The magical elements in the Squire's Tale have no sources because the Squire wants to create an effect, not a congruous story which suggests a movement towards the exotic and disorderly in late medieval courts. The Squire chooses an unusual setting in order to surpass Arthurian romances. Like the Knight, the Squire uses occupatio, but his comes off as a proud demonstration of his rhetorical knowledge. The Franklin deliberately interrupts the Squire to save him from embarrassing himself and to avoid any futher misconstructions of eloquence and gentillesse. The Squire's inability to tell his tale and to present an accurate representation of chivalric virtues demonstrates the decline of chivalry from an ideal code of behavior to a game.
Lionarons, Joyce Tally. "Magic, Machines, and Deception: Technology in the Canterbury Tales." 27 (1993): 377-86.

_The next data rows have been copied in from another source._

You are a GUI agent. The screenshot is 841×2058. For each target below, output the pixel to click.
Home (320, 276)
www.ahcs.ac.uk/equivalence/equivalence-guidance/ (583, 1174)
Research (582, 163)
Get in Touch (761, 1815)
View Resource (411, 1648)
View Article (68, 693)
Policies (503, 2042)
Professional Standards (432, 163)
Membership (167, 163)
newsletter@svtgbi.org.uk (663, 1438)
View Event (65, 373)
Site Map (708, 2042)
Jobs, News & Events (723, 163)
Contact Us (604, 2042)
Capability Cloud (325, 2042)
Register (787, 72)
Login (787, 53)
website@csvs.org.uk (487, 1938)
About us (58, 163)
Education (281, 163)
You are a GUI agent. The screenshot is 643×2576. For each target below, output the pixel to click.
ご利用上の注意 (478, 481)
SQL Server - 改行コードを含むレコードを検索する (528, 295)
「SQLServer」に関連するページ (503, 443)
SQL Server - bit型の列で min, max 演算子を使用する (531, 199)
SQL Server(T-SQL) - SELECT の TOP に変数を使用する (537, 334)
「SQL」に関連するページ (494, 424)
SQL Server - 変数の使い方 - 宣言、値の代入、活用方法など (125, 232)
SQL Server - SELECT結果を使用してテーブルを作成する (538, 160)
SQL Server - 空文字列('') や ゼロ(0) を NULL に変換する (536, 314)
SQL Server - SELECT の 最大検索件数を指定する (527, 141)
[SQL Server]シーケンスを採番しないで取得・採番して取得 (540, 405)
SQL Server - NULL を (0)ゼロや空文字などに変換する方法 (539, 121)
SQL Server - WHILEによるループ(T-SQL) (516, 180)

Because magic and machinery were associated with secrecy, in the Canterbury Tales they help aid in trickery, as in the Squire's Tale. The horse of brass seems to be a technological marvel simply because knowledge of how it works is unavailable to common people. Often such knowledge was used for practical jokes, but occasionally such knowledge could create trouble, as in the Franklin's Tale when the Clerk of Orleans removes the rocks. Like the horse in the Squire's Tale, the disappearance of the rocks was beyond the reach of medieval technology. In the Canon's Yeoman's Tale readers experience the full development of a technological distrust.
Witke, Charles. "Franklin's Tale, F 1139-1151." 1 (1966): 33-36.
By including a passage on magic, the Franklin reveals a personal interest in magic literature and shows himself familiar with Breton lays. The magic that occurs in his tale, however, appears only in a possible source for Boccaccio, not, as has been suggested, in a lay which is no longer extant.